Friday 20 October 2017

The Contours of Pain

The second week out of hospital presents different challenges to the first. With the tireless T always ready to help, we are slowly adjusting to my pain and to my incapacity. In the last couple of days I’ve become able to get into and out of bed by myself. I can also put my own trousers and shoes on, although not my socks and pants. I am feeble and awkward in my movements so T supervises me carefully. I have become like a toddler who needs to be closely watched in case they get themselves into trouble. She has placed a small brass bell, shaped like a woman with a wide skirt, at my bedside which I ring if I need help. All of this progress is very recent. It has only happened because my pain is now being much better managed.

For a long time the level of pain continued unchanged. It was relentless. It began in my wound and stabbed across my ribs into my abdomen. Pain turns you in on yourself. You are stuck in an oppressive private world. You withdraw from anything that causes the pain. And you have to take a deep breath and prepare yourself for any unavoidable movement that you know will cause pain. For me, this meant any movement of my torso and arms. I moved reluctantly and remained for hours after settling in bed or in an armchair. As every step was painful, I had to force myself to walk a little and do some breathing exercises.

I recalled what the surgeon had told me about nerve pain at our meetings before the operation. He explained that nerves run along each rib in grooves that follow the top and bottom edges of the rib. In doing a thoracotomy he would place me on my side, slit the intercostal muscles that hold the two ribs together from back to front and then insert a mechanical device which spreads the ribs wide to make the space for the procedure on the diaphragm and lung beneath. He explained that some nerve damage was inevitable, but the extent of it depended on how deep or shallow the grooves in my ribs were and how well recessed my nerves were in these grooves. At night my back and ribs were so painful that I imagined that my nerves had been well and truly crushed in the surgery.

When I was on the ward in the Royal I met a Pharmacist called Mal who consulted with each patient about their pain and the options for pain relief. He told me that I couldn’t take the two main drugs they would give patients for nerve pain. Pregabalin was one, which I had been given previously and had taken an adverse reaction to. The other was Diclofenac, in a category of drug called NSAIDS, which I couldn’t take because I only had one kidney.  Instead I was put on a drug called Nefopam. I had been taking this three times a day but I didn’t think it was having much effect on my pain.

I rang the ward to ask for their help. I spoke to a junior doctor who was preoccupied with patients on the ward and who wouldn’t venture an opinion on the alternative drugs I could take. I asked her to pass on a message to Mal the Pharmacist or to ask one of the senior doctors to ring me. No-one rang. I tried the ward again the next day and asked for Mal. They told me to ring the Pharmacy Department. I rang them. They told me that Mal was at work in the hospital but they would text him my number. Hours passed, I felt that I was being left on my own with the pain.

The phone rang. It was Mal. I thanked him and explained the problem. He considered it carefully. In the short run I could take more Morphine, but this wasn’t advisable because of the bad side effects on my digestion and the risks of addiction. Indeed they wanted me on the minimum dose possible and wouldn’t want to increase it. He said the only real other option was a pain-killing patch which I would wear for 12 hours each day. It was called Lidocaine and was most often used for shingles.

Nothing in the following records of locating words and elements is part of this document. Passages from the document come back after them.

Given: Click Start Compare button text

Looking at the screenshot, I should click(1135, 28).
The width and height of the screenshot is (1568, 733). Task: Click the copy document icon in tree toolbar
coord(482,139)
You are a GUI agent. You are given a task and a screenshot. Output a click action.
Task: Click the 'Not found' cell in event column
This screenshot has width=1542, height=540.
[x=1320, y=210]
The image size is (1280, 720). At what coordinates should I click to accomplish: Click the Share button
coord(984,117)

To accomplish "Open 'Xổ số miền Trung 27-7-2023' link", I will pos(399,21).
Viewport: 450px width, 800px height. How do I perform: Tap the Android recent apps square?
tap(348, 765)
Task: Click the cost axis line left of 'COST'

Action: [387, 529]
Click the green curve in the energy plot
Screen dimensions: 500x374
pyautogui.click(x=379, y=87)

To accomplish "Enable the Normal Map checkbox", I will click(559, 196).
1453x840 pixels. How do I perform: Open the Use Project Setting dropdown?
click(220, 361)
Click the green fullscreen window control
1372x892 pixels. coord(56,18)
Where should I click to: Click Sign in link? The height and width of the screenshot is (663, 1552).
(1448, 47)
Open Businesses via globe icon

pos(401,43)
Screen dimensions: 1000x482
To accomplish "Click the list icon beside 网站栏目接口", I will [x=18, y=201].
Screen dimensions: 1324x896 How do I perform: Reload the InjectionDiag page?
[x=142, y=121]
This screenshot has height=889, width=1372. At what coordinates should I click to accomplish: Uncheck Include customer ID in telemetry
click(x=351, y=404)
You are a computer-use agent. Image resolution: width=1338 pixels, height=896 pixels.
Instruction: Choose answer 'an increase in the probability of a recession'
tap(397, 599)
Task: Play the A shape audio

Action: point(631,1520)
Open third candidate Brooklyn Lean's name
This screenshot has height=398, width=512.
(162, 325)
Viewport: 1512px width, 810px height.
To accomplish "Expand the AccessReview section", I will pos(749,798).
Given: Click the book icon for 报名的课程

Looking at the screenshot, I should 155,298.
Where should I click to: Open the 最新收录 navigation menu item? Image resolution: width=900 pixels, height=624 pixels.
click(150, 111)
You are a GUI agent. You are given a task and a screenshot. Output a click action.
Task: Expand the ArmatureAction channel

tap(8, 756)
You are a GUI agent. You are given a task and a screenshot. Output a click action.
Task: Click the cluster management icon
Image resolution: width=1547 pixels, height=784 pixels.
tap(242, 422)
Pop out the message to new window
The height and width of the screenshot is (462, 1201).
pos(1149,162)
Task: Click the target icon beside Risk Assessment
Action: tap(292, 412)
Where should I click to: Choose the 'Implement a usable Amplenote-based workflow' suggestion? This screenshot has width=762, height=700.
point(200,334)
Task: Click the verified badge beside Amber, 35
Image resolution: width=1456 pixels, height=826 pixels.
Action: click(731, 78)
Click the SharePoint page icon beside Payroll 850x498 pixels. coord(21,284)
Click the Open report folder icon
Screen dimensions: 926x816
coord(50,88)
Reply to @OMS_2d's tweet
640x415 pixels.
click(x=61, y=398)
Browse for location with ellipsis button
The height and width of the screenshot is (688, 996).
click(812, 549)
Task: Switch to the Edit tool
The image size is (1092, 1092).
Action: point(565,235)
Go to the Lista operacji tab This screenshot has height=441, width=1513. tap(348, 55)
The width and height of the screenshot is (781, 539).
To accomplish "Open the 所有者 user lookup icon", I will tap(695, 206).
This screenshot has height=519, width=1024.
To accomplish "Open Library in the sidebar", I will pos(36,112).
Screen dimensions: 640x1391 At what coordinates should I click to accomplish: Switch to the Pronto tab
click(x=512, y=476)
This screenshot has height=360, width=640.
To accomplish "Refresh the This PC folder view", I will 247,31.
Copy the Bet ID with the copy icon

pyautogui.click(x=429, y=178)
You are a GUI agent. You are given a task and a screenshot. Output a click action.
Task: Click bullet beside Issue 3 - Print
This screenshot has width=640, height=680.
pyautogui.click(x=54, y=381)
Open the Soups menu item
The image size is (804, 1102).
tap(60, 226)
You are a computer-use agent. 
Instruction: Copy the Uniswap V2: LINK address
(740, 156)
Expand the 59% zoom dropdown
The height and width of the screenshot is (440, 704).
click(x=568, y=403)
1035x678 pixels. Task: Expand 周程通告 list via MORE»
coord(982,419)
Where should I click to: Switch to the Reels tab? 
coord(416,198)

Armed with this knowledge I went to my new GP practice the next day. I got a locum. He listened to my story, gave me two more weeks supply of Morphine but said he wouldn’t be able to prescribe Lidocaine without some documentation from the Hospital. I left the surgery exasperated and unhappy.  When I got home I rang the Hospital and asked for Mal again. He rang me back a couple of hours later. I explained the problem. He looked up Lidocaine and found that it was only licensed in General Practice for use against shingles. He told me I would have to get one of the senior doctors on the ward to contact my GP. My heart sank. I knew this would be next to impossible, given how busy they were.

I spent another painful and unhappy night. The next morning Mal rang me again. After our phone call yesterday he had gone back to the ward and discussed my case with one of the doctors. He wanted the name and phone number of my GP. I thanked him profusely. A couple of hours later I got a call from one of the Thoracic consultants, he had spoken to my GP and I would be prescribed Lidocaine. I thanked God for the conscientious and hardworking Mal who had helped me out after I had been discharged from his responsibility.

The Lidocaine patches are A5 in size. T sticks one down my back, below the wound, and one across my ribs at the side. They feel very cool to the skin and sting a little. They are not magic, but they do take the pain down a notch. They make it possible to for me to carefully embark on simple movements. I’m delighted that I don’t have to wake T each time I want to get into or out of bed. They make short walks manageable. They also make it possible to try too much and get severe stabs of pain during, and aching soreness after, some movements. Despite this, I toddle on.